■ **What you need to do**: From the data below, return each line in which the string "kattintson" is found.

■ **Source data**:
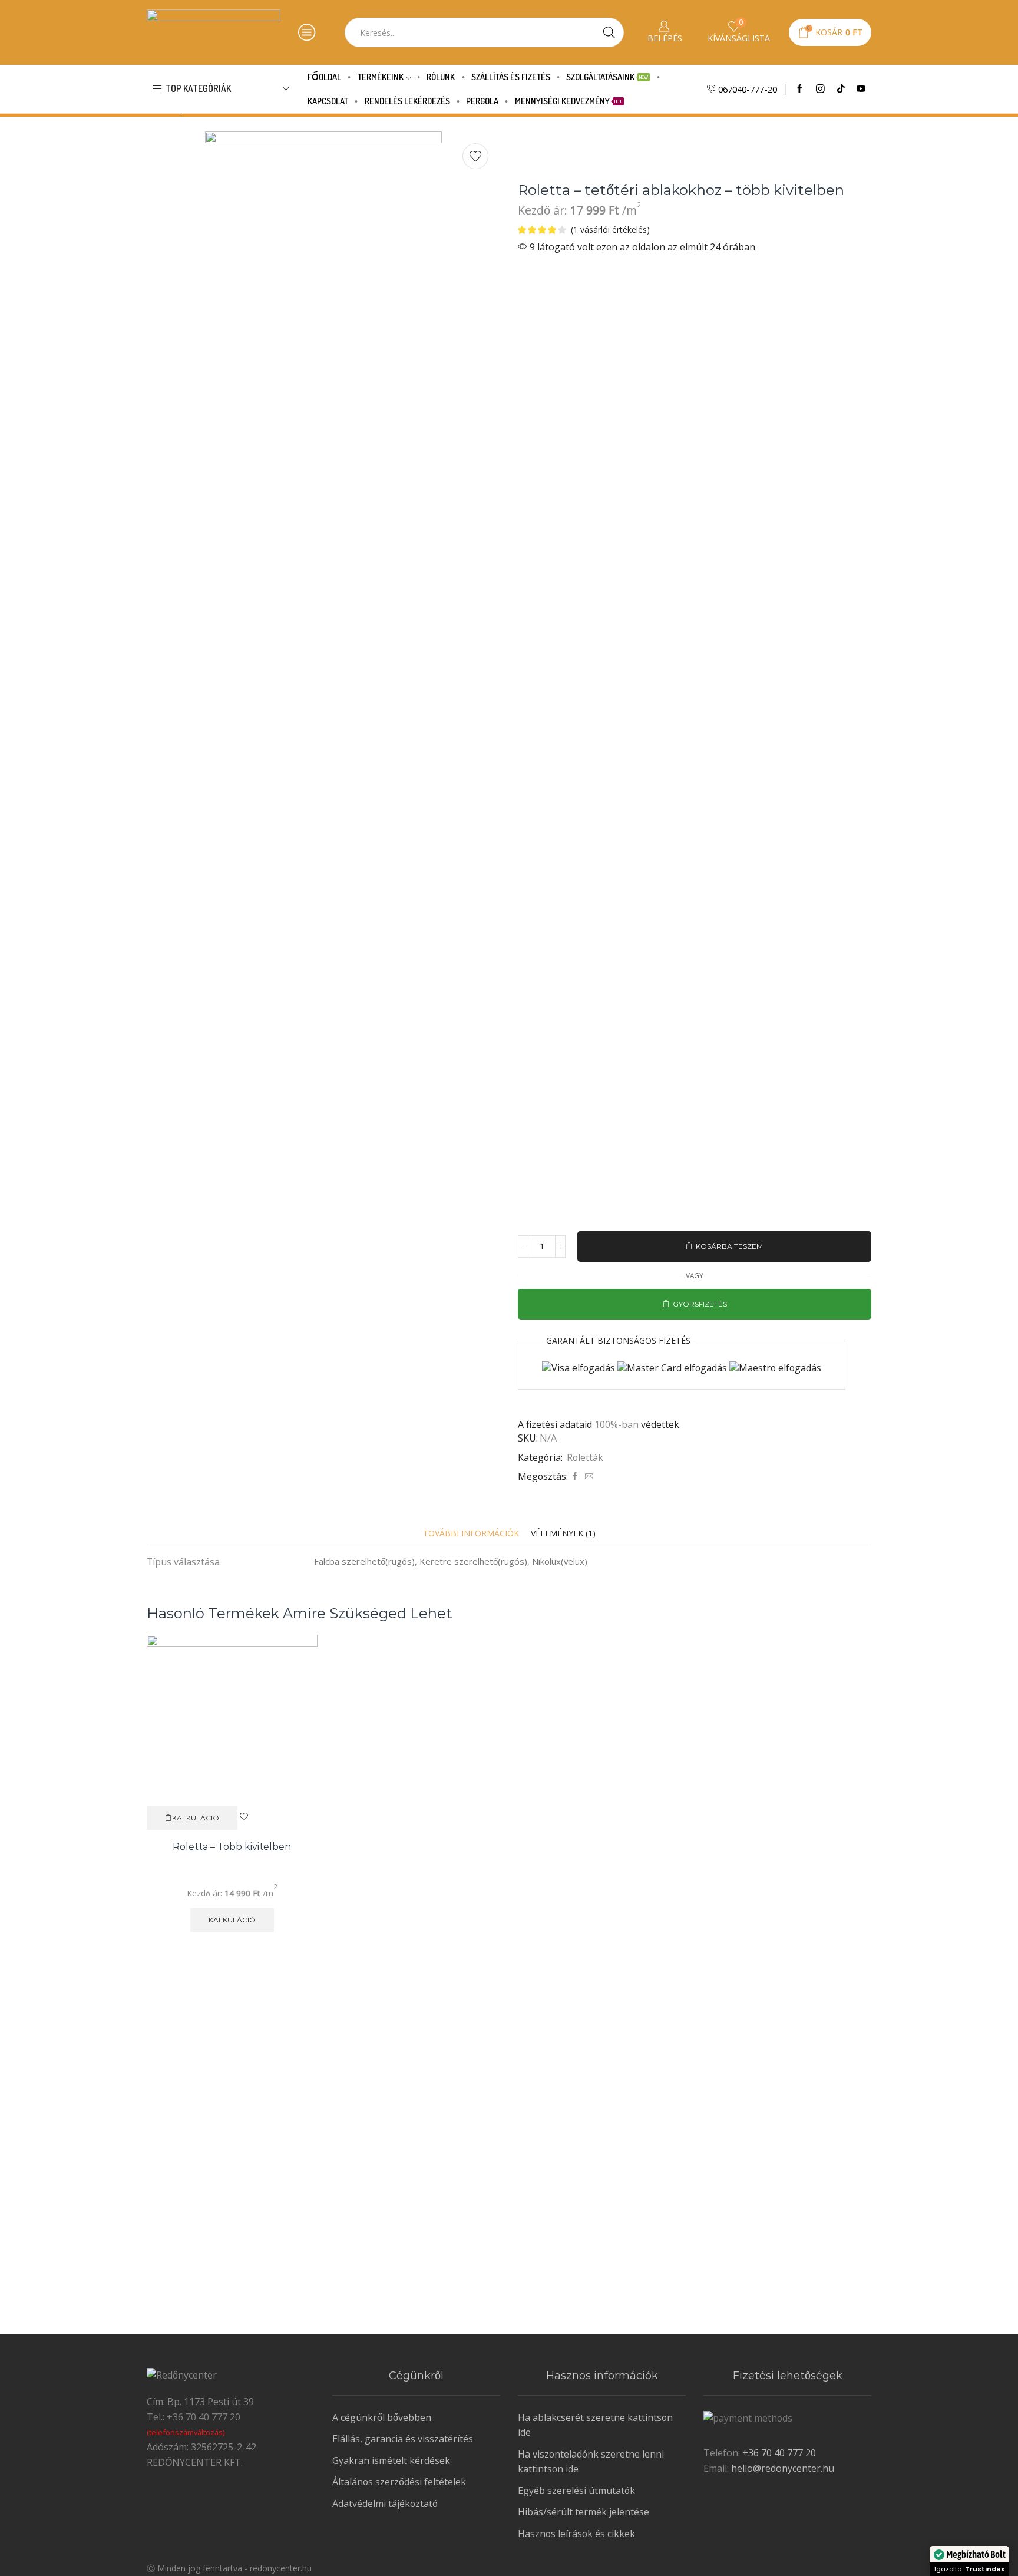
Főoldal (324, 76)
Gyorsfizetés (700, 1303)
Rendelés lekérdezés (407, 100)
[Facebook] (799, 89)
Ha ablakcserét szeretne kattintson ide (595, 2425)
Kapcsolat (328, 100)
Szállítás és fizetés (510, 76)
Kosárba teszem (729, 1246)
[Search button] (609, 32)
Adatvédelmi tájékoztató (385, 2503)
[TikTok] (841, 89)
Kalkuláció (195, 1817)
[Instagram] (820, 89)
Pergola (482, 100)
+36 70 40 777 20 (778, 2452)
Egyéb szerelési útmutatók (576, 2490)
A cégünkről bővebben (381, 2417)
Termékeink (381, 76)
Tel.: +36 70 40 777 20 (193, 2416)
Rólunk (441, 76)
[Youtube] (861, 89)
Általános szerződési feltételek (399, 2481)
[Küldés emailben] (587, 1476)
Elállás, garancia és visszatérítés (402, 2438)
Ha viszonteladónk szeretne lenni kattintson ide (591, 2462)
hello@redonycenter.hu (782, 2468)
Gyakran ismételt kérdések (391, 2460)
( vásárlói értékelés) (610, 229)
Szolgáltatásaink (607, 76)
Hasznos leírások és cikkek (576, 2533)
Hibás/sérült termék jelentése (583, 2511)
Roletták (585, 1457)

■ **Output**:
Ha ablakcserét szeretne kattintson ide (595, 2425)
Ha viszonteladónk szeretne lenni kattintson ide (591, 2462)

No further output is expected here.